Our experiences in cafés and other places where coffee is consumed are an opportunity to soak up the atmosphere and explore new situations, all thanks to a simple cup of coffee. “Take Maurizio Galimberti, for example,” she explains. “He created a kind of musical mosaic which explores the bond between the E71 coffee machine, broken up into little Polaroid images, and the artist, who treated it as if it were a portrait. Beatrice Speranza, meanwhile, embroiders on top of her works, with the resultant style becoming her calling card, a style with a unique personality.” Alfredo Bini, on the other hand, captured the frenzy of life in New York, juxtaposing the chaotic city outside with an inside space (a café) reserved for silent, meditative pauses. In London, meanwhile, Amedeo Novelli concentrated on perfection, focusing attention on his subjects and celebrating technology, quality and lines. Over in Shanghai, Francesco Di Maio played with digital and analogue technology, putting greater value on time while revisiting traditions, while in Stockholm Matteo Valle channelled the typical Northern European vibe by approaching the espresso machine as if it were a model, focusing on beauty and detailed images.

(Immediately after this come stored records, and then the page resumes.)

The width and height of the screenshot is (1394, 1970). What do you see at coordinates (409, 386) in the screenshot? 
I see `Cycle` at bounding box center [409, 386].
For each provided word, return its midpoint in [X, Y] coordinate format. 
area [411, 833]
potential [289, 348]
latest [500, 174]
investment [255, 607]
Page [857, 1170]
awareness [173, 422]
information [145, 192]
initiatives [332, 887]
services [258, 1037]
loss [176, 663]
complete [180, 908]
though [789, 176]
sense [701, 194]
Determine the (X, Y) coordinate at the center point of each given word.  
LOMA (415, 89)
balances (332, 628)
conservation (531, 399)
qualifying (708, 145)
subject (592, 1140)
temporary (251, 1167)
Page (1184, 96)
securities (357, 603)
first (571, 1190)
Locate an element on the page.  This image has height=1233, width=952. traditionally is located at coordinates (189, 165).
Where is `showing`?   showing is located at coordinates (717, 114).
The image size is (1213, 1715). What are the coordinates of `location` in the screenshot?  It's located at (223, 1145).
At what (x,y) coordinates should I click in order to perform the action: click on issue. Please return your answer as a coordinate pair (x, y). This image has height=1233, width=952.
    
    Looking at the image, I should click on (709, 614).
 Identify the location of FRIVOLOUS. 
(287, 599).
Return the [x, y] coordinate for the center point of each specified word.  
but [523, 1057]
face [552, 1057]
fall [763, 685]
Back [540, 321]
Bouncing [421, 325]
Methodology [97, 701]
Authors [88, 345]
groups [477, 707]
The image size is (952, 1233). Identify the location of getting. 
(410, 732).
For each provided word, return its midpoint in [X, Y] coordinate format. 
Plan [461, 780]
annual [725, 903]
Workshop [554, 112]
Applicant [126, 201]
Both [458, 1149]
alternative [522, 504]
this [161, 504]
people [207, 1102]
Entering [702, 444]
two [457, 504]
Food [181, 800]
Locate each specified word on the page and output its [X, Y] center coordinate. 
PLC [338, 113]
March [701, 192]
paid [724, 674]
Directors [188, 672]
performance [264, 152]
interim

Italy was profiled by Giulio Di Meo, who toured the peninsula, using black and white images packed with detail and anticipation to focus on people, gestures and on that most beloved of Italian rituals: going to the café for a coffee. “We love coffee so much that Giulio Di Meo’s Faema Express your Art extract on Italy has become a travelling exhibition as part of Photofestival 2017,” concludes Silbe.
“The FAEMA Express your Art project allowed us to co-create – along with eight artists with very different styles and approaches – a project where we asked them to freely interpret the places associated with coffee, an area in which we’ve been operating for over 100 years,” explains Cimbali Group Marketing and Communications Director Simona Colombo.
“Giulio Di Meo’s images are part of a wider, more in-depth project dedicated to Italy and its rich eco-system of cafés and piazzas. Working together with Di Meo, and with artistic direction from EYESOPEN!, we embarked upon a journey that took us to dozens of cafés, where documented every-day life discreetly and without filters. In those places, you see a country that still sees coffee as an important, intimate daily ritual.”
From the historic cafés of Turin to the bakeries in the heart of Milan, the new establishments of Rimini, the bars in Matera and the elegance of the typical Bari cafés, the collection is a loyal representation of what coffee, and in particular espresso, represents. It is an integral part of our lives – not just in Italy, but all over the world.